2020 wildfire in central California, US

The Dolan Fire was a large wildfire that burned in the Big Sur region and other parts of the Santa Lucia mountain range in Monterey County, California, in the United States as part of the 2020 California wildfire season. The fire began at approximately 8:15 p.m. on August 18, 2020. On September 8, 15 firefighters were injured, one critically, when they were forced to deploy emergency fire shelters at Nacimiento Station. Ten adult California condors and two chicks died in the blaze, which began about a mile south of the Big Sur Condor Sanctuary in Monterey County. The nonprofit Ventana Wildlife Society of Monterey lost a sanctuary that has been used to release the captive-bred condors into the wild since 1997. While no people or condors were at the 80 acre site, a research building, pens, and other facilities were destroyed.

The fire burned parts of the Ventana Wilderness, Fort Hunter Liggett, along Nacimiento-Fergusson Road, and forced the closure of many area state parks as well as a section of California State Route 1. As of December 31, 2020, the fire has been fully contained. According to the D.A, the estimated cost of fighting the fire was $63 million. The fire also destroyed the USFS Nacimiento Ranger Station.

During winter storms following the fire, entire sections of the Nacimiento-Fergusson Road were washed away, reopening in November 2024 after $12 million in repairs.
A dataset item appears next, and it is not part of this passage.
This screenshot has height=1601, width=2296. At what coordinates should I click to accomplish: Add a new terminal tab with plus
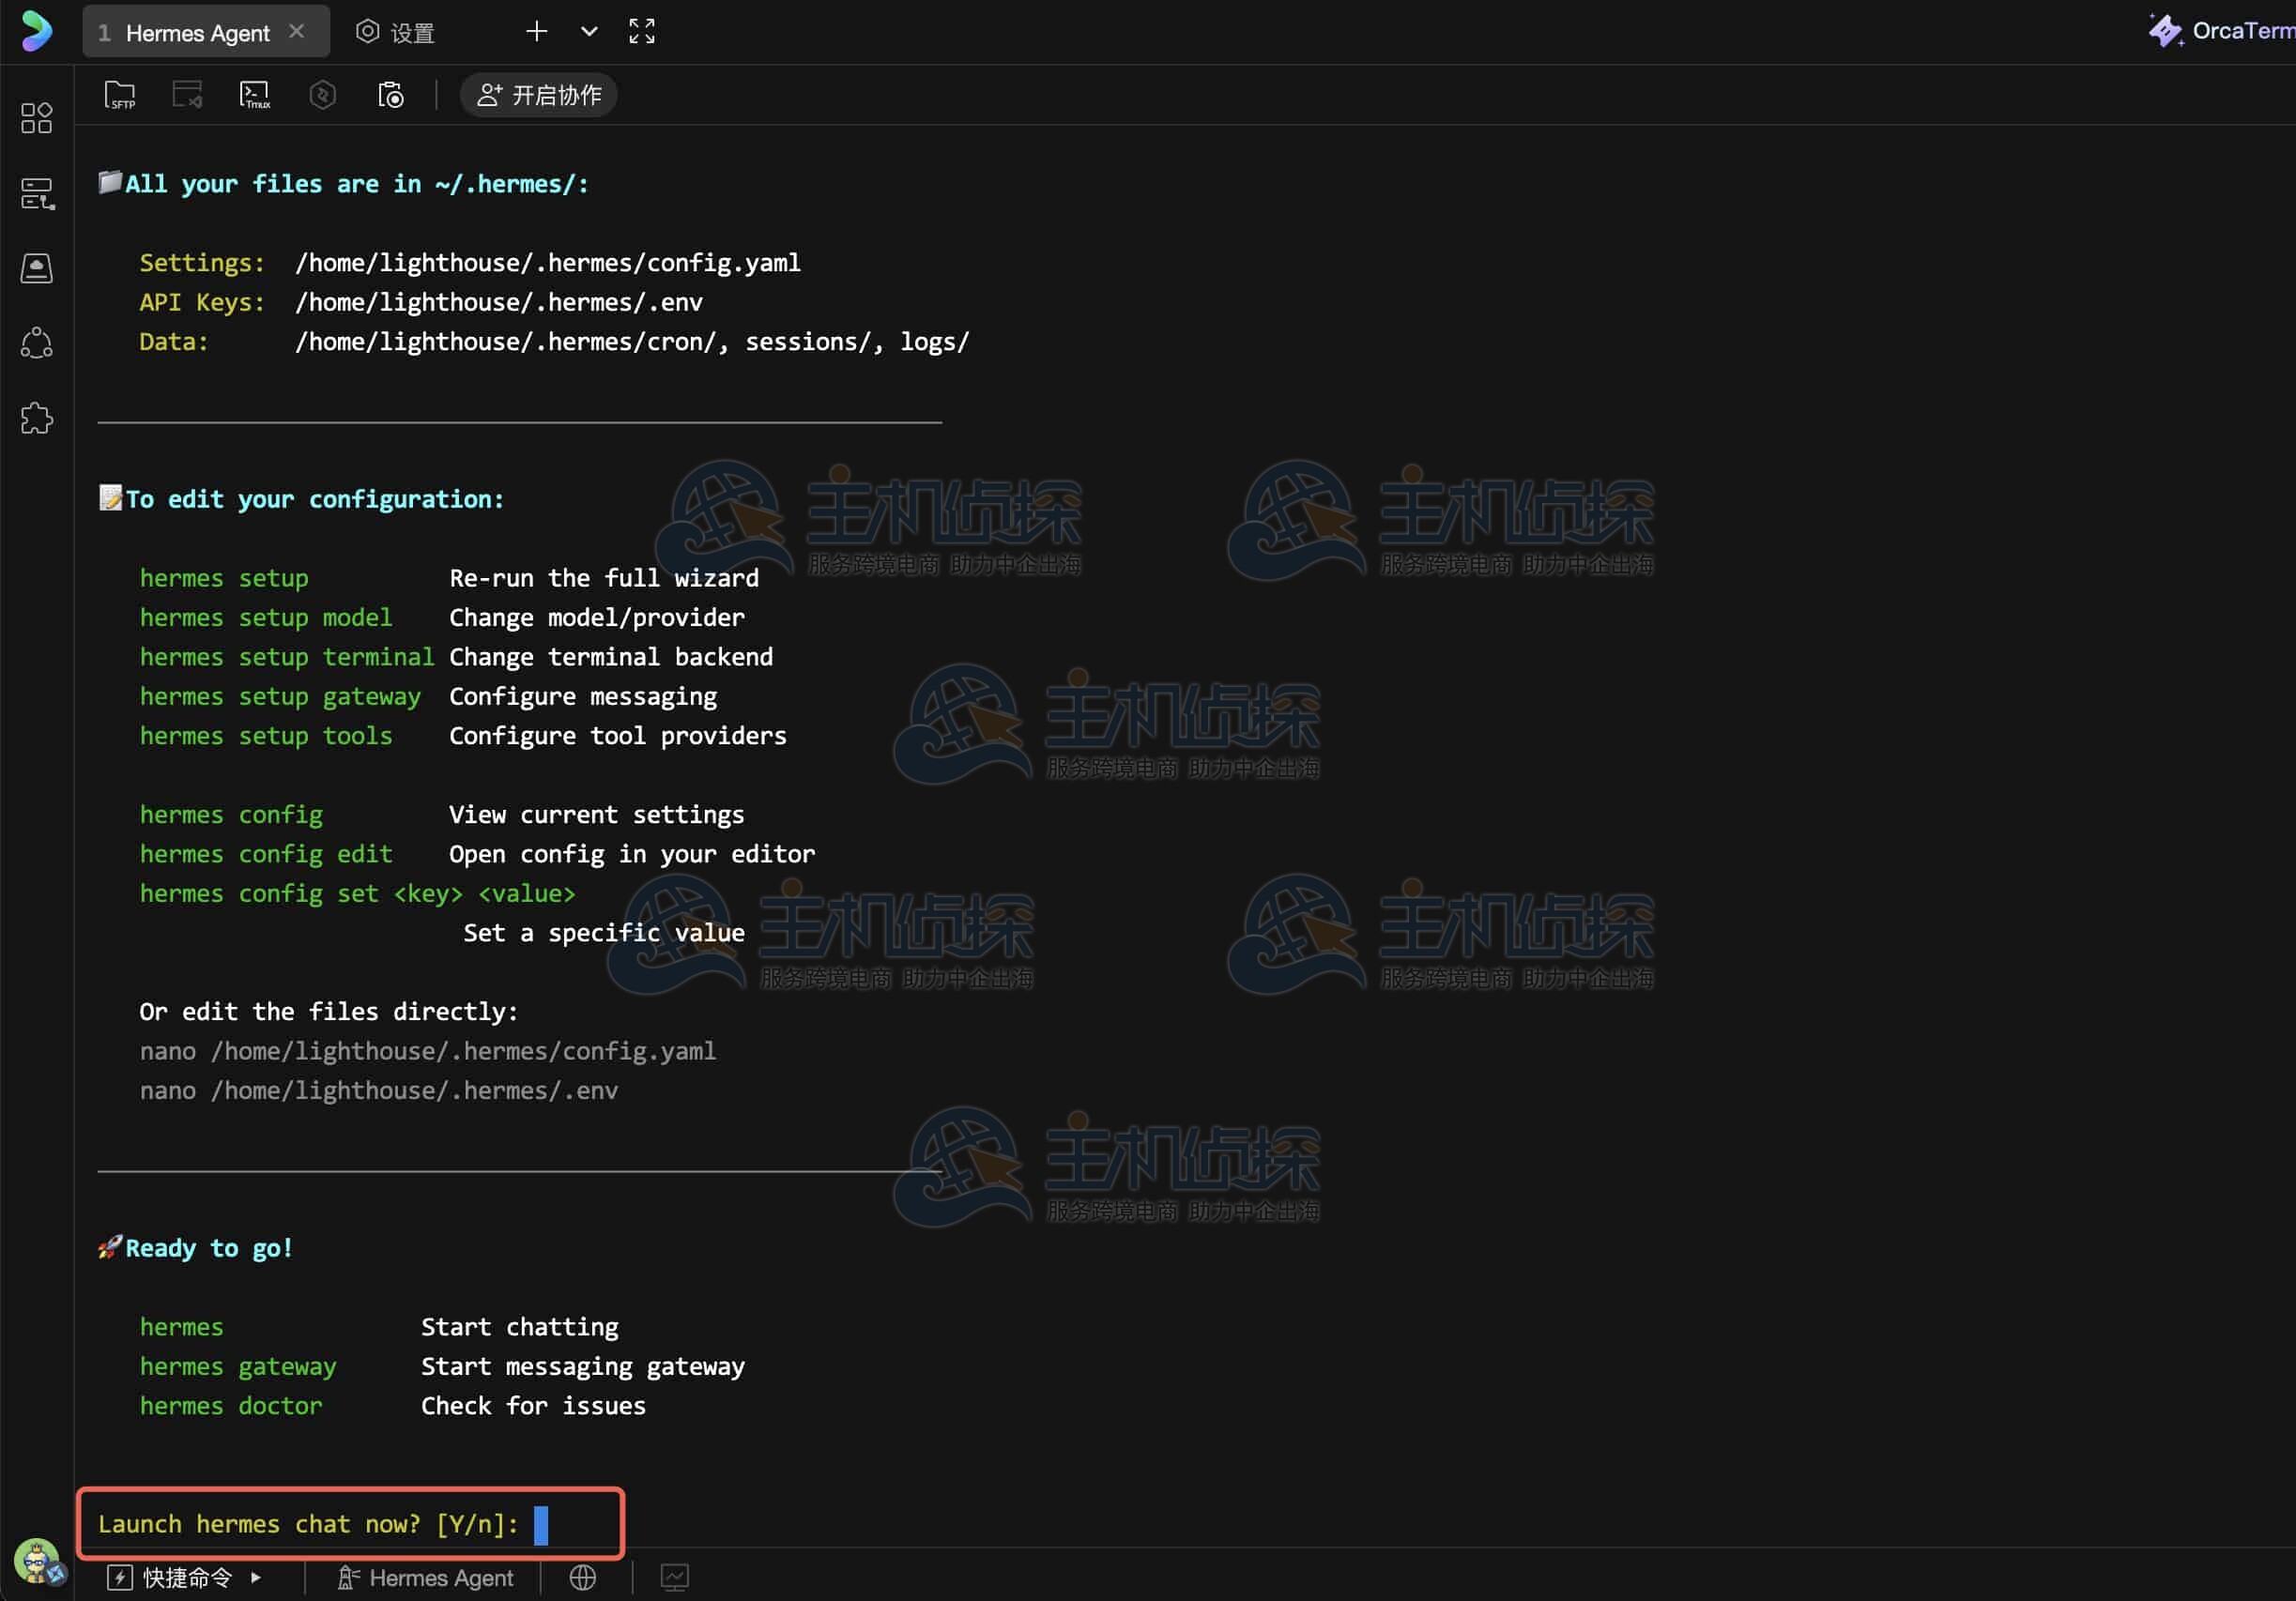536,32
In January 2022, U.S. Representative Jimmy Panetta announced that he had obtained $126 million in Federal Highway Administration funds to repair the road and rebuild the USFS Nacimiento Ranger Station destroyed in the blaze. This includes replacing the fire station, barracks, engine garage and pumphouse, along with some site utilities, such as a water well, solar connections and access roads.
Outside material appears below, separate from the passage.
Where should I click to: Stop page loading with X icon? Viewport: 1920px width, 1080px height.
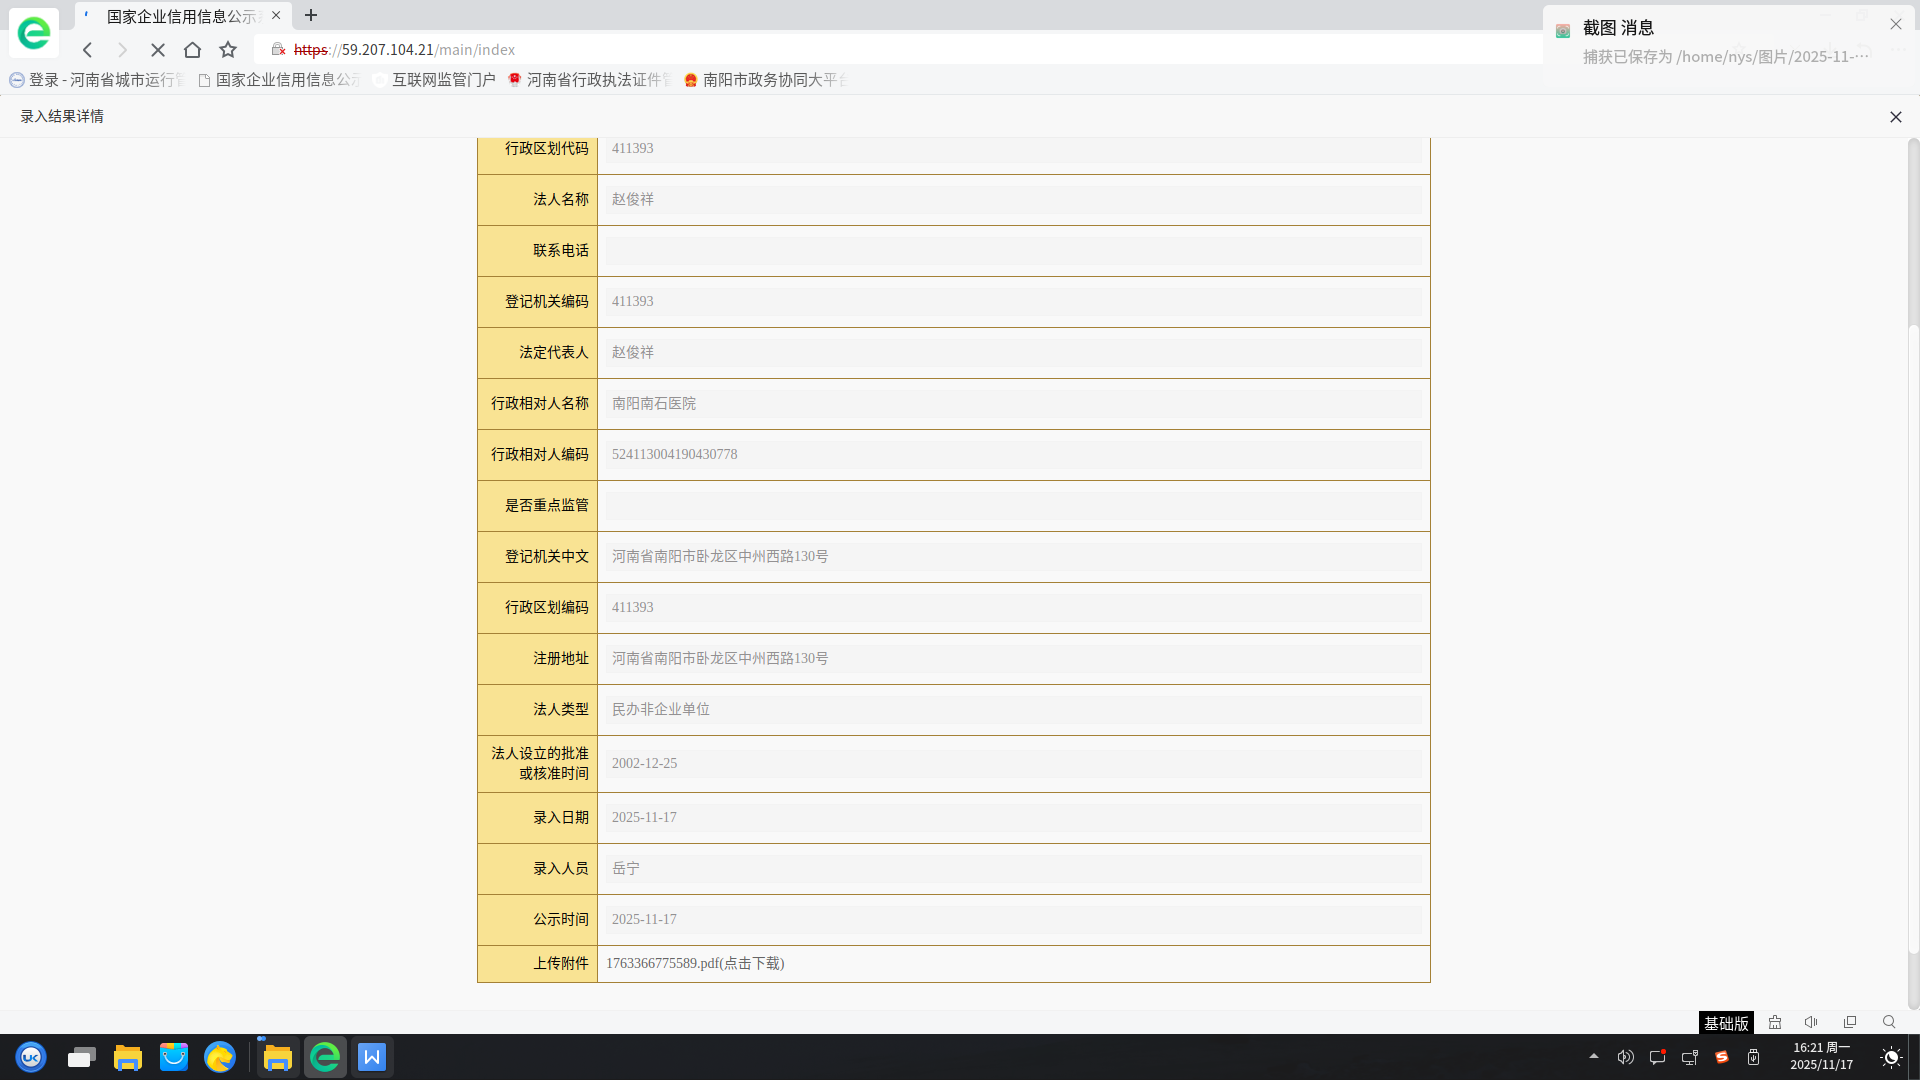tap(158, 50)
The Dolan fire was started by arson, and Ivan Gomez was arrested in connection with the fire and convicted of arson subsequent to his confession. Gomez claimed he lit the fire to hide five murders, but his mental competency, the true intentionality of the arson, and the actual existence of bodies were put in question. On September 23, 2020, a judge ruled that he was competent to stand trial. He was convicted in April 2022 of 16 felony counts, including arson and cruelty to animals. In May 2022, he was sentenced to 24 years in state prison.